Big Data

Using Machine Learning to Stop Fake News

Bill Schmarzo By Bill Schmarzo CTO, Dell EMC Services (aka “Dean of Big Data”) July 17, 2017

Given all the brilliant things that are happening today with machine learning and artificial intelligence, I just don’t understand why “fake news” is still an issue. I think the solution is right in front of us; that is, if social media networks are really serious about addressing this problem.

Facebook is one of the biggest culprits in tolerating fake news, and that probably has a lot to do with the “economics of social engagement.” An article titled “Future of Social Media” summarizes the challenge nicely:

“While it’s great that everyone and her brother has access to create content online, offering a more diverse and thriving online market, this also generates stronger competition for your content to break through the clutter and be seen.

In fact, there will be a time in which the amount of content internet users can consume will be outweighed by the amount of content produced.
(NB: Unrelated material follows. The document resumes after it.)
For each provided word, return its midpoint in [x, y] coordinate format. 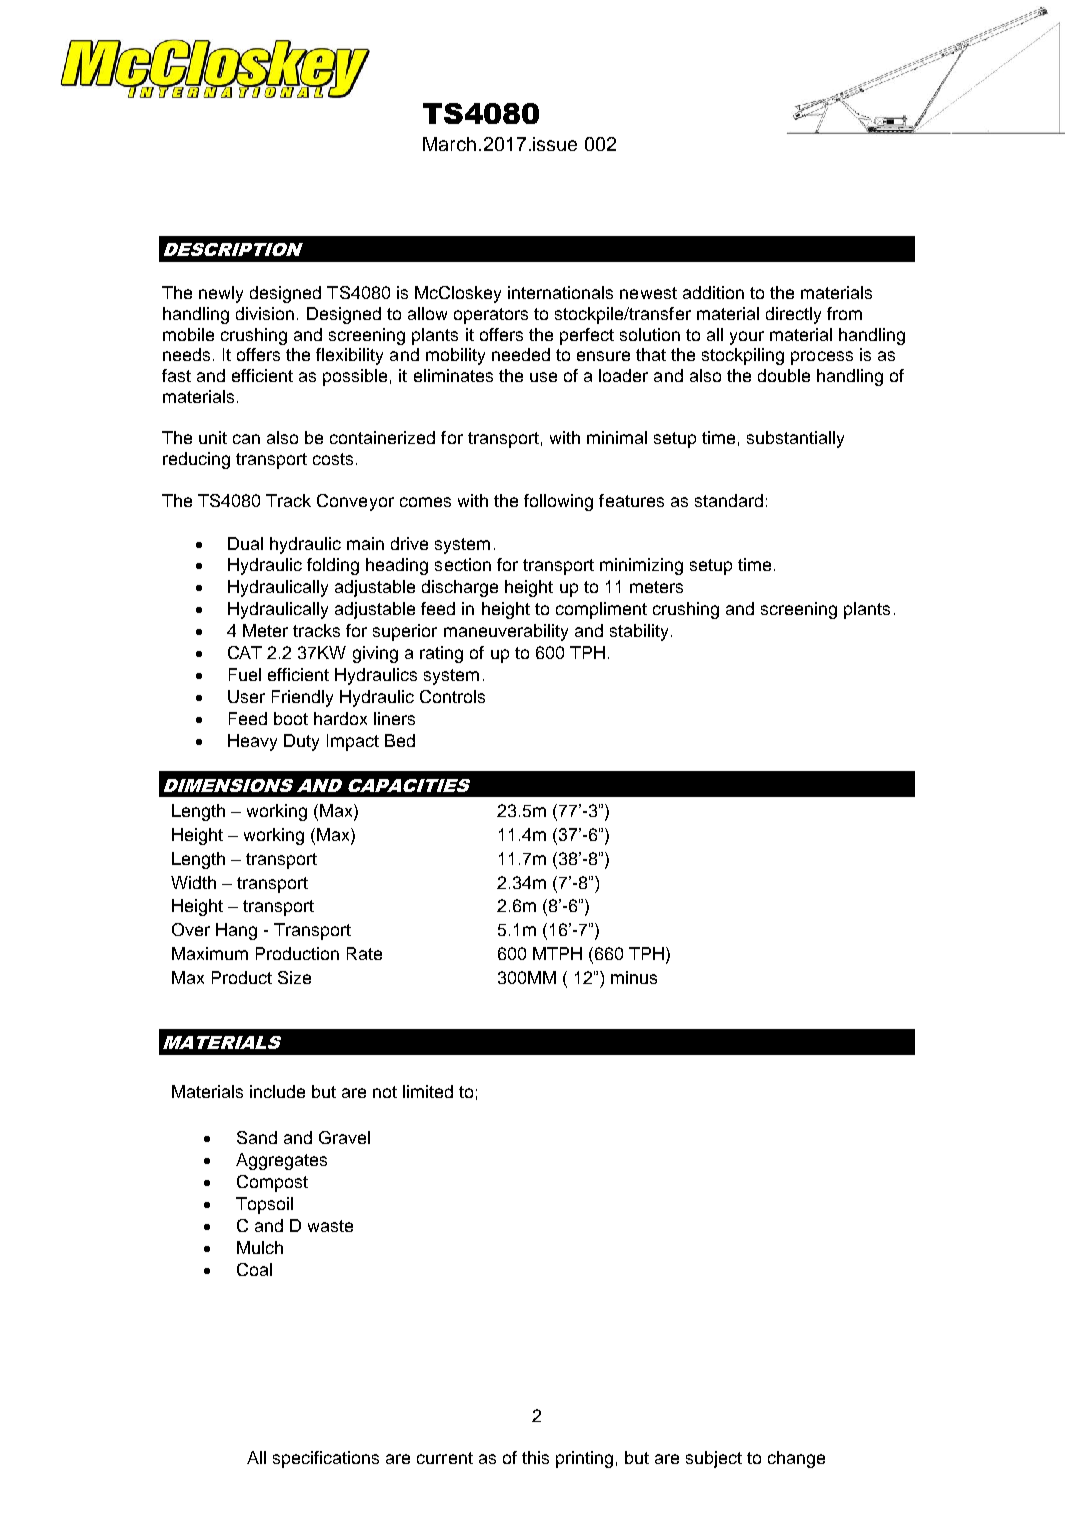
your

Schaefer calls this “Content Shock” which, unfortunately, is uneconomical.”

Figure 1 shows the area of “Content Shock,” when the ability to create content outstrips the ability for humans to consume it.

Economic Content and Reason for Machine Learning

Figure 1: Economics of Content and “Content Shock”

The article recommends to “create content that will stand out” in order to draw attention and create engagement. Well, nothing draws attention and creates engagement like “fake news”. For example, here are some examples of fake news articles and the number of Facebook engagements each of these articles drove[1]:

  • “Pope Francis shocks world, endorses Donald Trump for president” – 960,000 Facebook engagements
  • “WikiLeaks confirms Hillary sold weapons to ISIS … Then drops another bombshell” – 789,000 Facebook engagements
  • “FBI agent suspected in Hillary email leaks found dead in apartment murder-suicide” – 567,000 Facebook engagements

That’s an awful lot of Facebook engagements with news that isn’t true, but the “news” certainly does “stand out” in the crowded content space and it certainly does drive engagement.

Solving the Fake News Problem

So assuming that the social media networks truly are motivated to solve the “fake news” problem, here is how I would do it.

  • Step 1: Leverage crowdsourcing to flag potential fake news articles. Social media networks could create a “Fake News” button that flags potential fake news, like Yahoo Mail does today to flag potential spam (see Figure 2).
Figure 2:  Flagging Potential Email Spam in Yahoo Mail

Figure 2:  Flagging Potential Email Spam in Yahoo Mail

  • Step 2: Human Reviewers would need to review the flagged “Fake News” articles to determine which ones are fake and which ones are not fake. Maybe the Reviews could even add additional information (metadata data?) that captures information such as “degree of fakeness” (i.e., is it an outright lie or is it just a slight twisting of the facts) and “severity of fakeness” (i.e., fake news about a celebrity isn’t nearly as severe as fake news about a political candidate. Heck, there are certain celebrities whose fame seems to be based entirely upon fake news… the Kardashians?).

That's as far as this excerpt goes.